To keep things simple, we won’t go into the nuances of the tax code that will inevitably impact many taxpayers. We’ll focus on ordinary income, which covers any earned income (wages, self-employment income, etc.), interest income, nonqualified dividend income, and rental income, among others. Under our progressive tax system, your ordinary income is taxed at higher rates at higher levels of income. For 2020, this is what that bracket structure looks like:
It’s important to understand that not all of your income is taxed at a single rate based on your income level. Your income is taxed first at the lowest rate, then at the next rate, and so on. In other words, if you are a single filer with $60,000 of taxable ordinary income in 2020, here’s how you would calculate your taxes:
$9,875 x 10% = $987.50
$30,249 x 12% = $3,629.88
$19,874 x 22% = $4,372.28
Total = $8,989.66
Understanding the way your taxes are calculated is critical to managing your tax brackets. As you can see from the chart, there are two big jumps in the tax rate under the current brackets.
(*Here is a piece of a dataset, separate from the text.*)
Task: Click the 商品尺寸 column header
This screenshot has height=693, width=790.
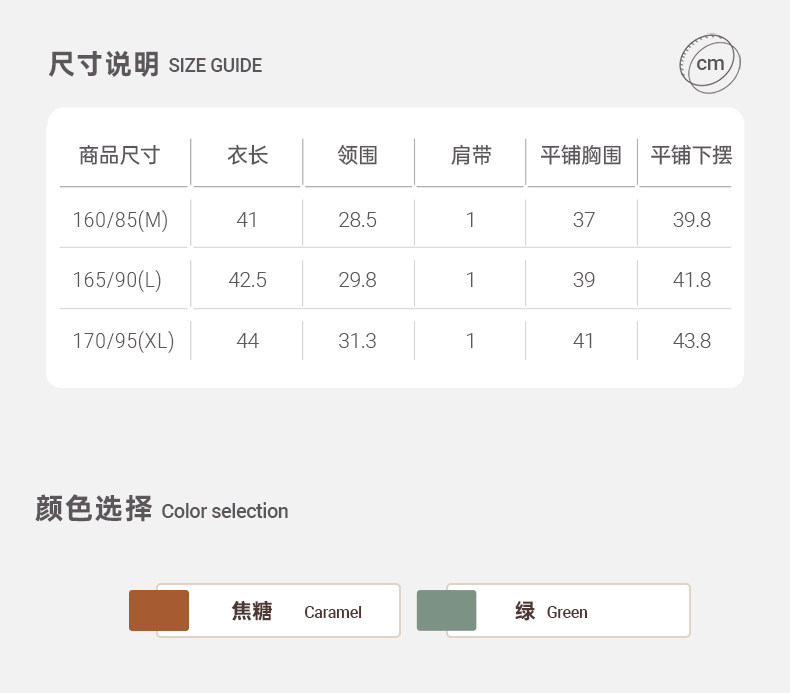Action: pyautogui.click(x=120, y=156)
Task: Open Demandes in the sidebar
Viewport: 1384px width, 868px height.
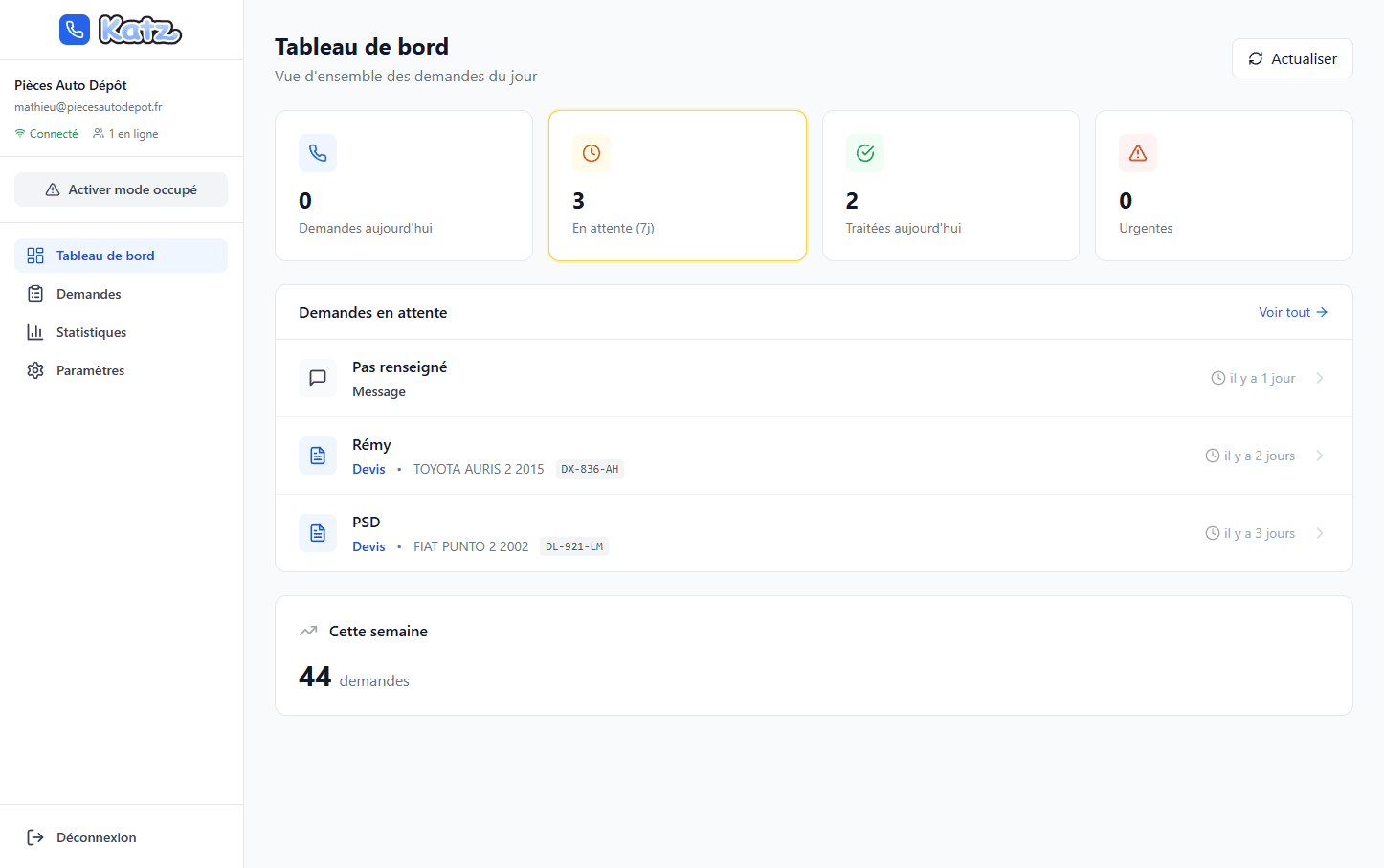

The first is a 10% increase in taxes between 12% and 22% and the second is an 8% increase between 24% and 32%. If your income generally puts you in the range of one of these bracket jumps, you can save significant taxes if you are able to manage your income and deductions to maximize the lower rate. This is the core idea behind tax bracket management, and to do it well you really need to look beyond just the current year.
I should take a minute to point out that not everyone can manage their tax brackets. If you are a W-2 employee, you generally don’t have much control over the timing or nature of your income. You might be able to shift the timing of your bonus or deductions, and depending on your income level this could enable you to do some bracket management, but you are much more limited. If you are in the highest income tax bracket, you likewise have limited ability to manage your current tax brackets, however, you should still look to the future to think about what your brackets might be after you stop working.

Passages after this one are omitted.